The cash-strapped core gamer has found an unexpected ally in the rally against Project $10 – Activision’s Bobby Kotick.
Publishers such as EA, THQ, Microsoft and many more are increasingly choosing to includes DLC codes with their new releases. These can be redeemed against additional in-game content or are sometimes needed to access key features such as online multiplayer. Those who buy the same games second hand must pay a one-off fee to buy a new code from the publisher.
However, Activision boss Bobby Kotick – a man not afraid of riling the gamer community – has criticised the strategy.
“We can do some of these things that EA and others have done, but we actually don’t think its in the best interest of the gamer, and so we’ve chosen not to,” he told Joystiq. “We’re not doing anything to suppress used games today.
“What we’ve tried to do is to really support our audiences and, you know, when you talk to players, they like the idea of having a currency. They like the idea of being able to take a game they no longer want to play and use it to get a credit to buy new games.
“I think we’ve generally tried to do things like encourage our customers to used-game sales, probably more so than our competitors. But you know, we’re very mindful of what’s happening macro-economically and I think that that plays a role when we’re thinking about the price of our content.”
However, you wouldn’t expect a cold-hearted, profit-obsessed, shareholder-loving, seal-clubbing, panda-slaughtering, dolphin-torturing capitalist like Kotick to let retail get away with all those additional sales for nothing, would you?
No. And you’d be right. Kotick goes on to explain that he wants to address the problem by ramping up its digital offering – something that hits retailers where it hurts.

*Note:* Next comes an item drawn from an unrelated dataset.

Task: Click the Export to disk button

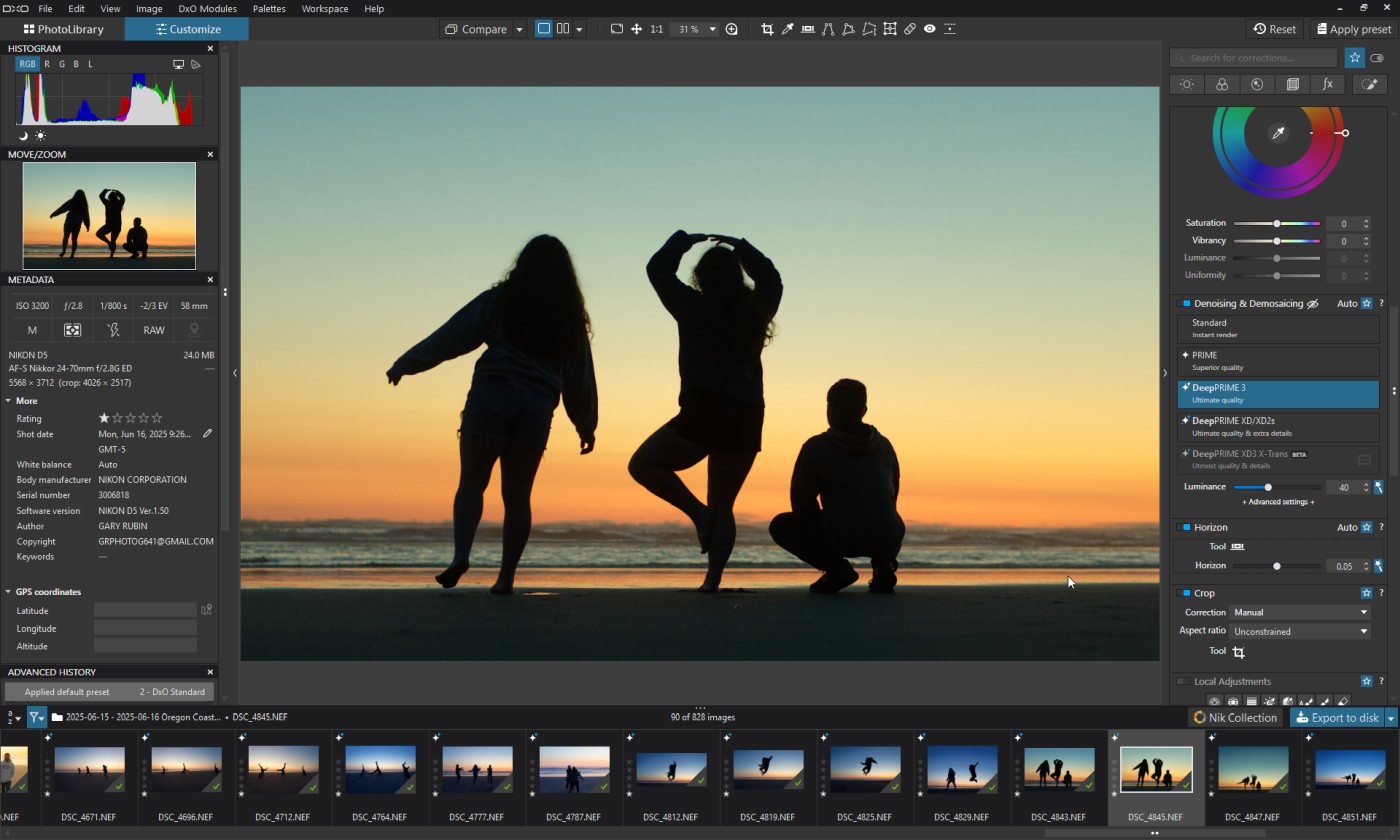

“From a financial perspective you look at it and say ‘OK well the retailer is not paying us anything for the privilege of doing it and you know we invest all this capital in making a game and we are not getting any credit, any return on their resale of the game’,” he added.

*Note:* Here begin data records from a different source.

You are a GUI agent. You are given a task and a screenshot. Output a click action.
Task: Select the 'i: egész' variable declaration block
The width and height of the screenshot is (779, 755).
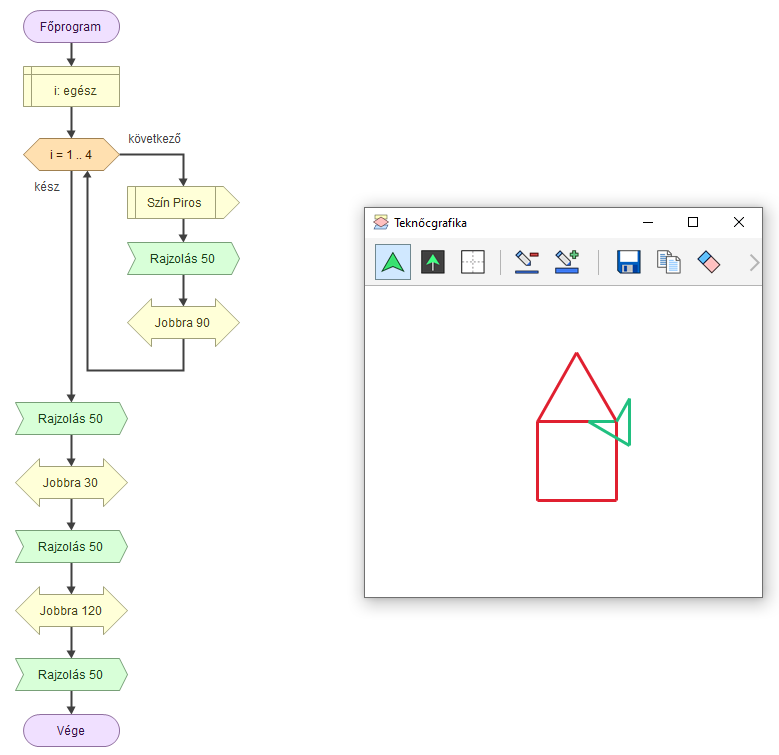tap(71, 91)
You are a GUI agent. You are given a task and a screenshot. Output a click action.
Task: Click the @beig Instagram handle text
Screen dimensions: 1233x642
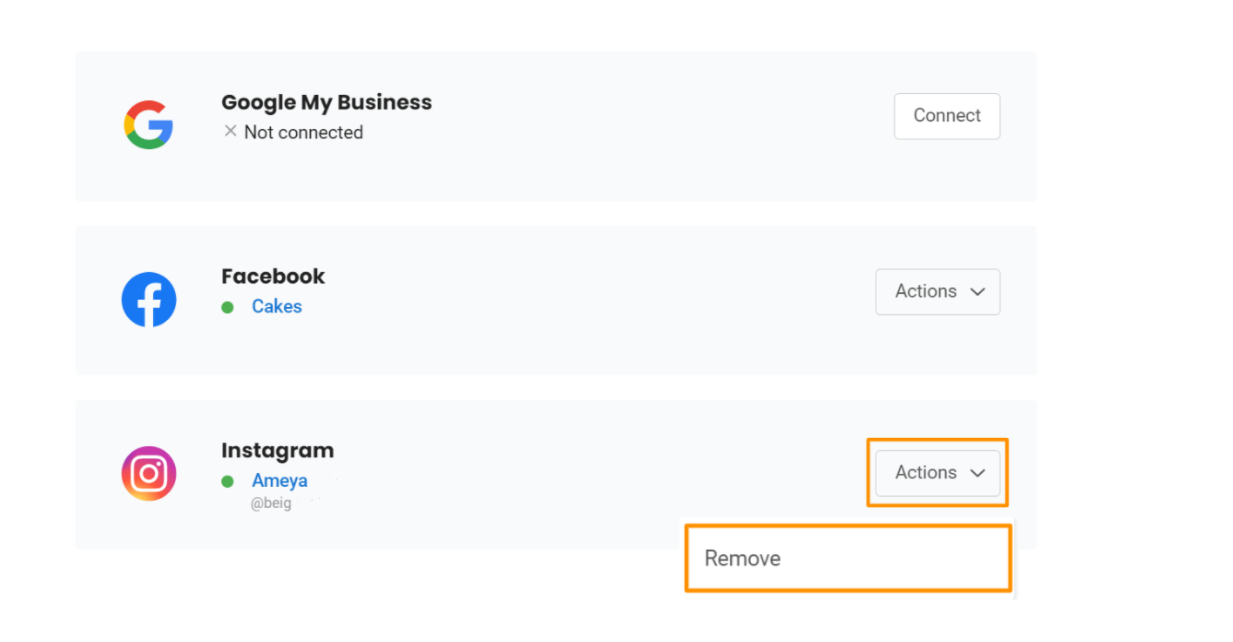point(271,503)
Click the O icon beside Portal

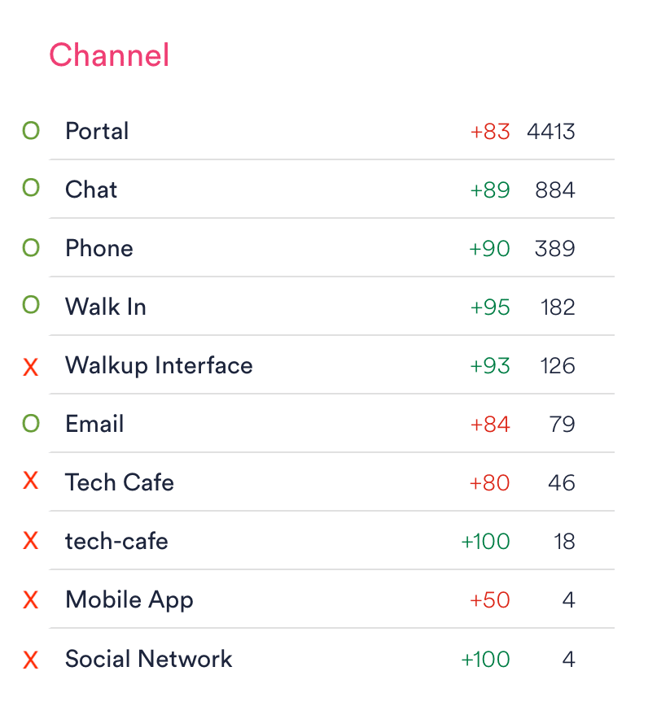click(x=31, y=131)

“But, you know something? The best way to keep people engaged in your game experience is keep giving them more great content.
“As business models evolve, as the way you distribute content evolves, as the ability to do things online changes in terms of pricing or trial or sample. I think we’ve definitely always been out in front of the rest of our competitors. But I think you always need to be sensitive to that relationship and not crossing the line to a place where the customer feels like they have been taken advantage of.”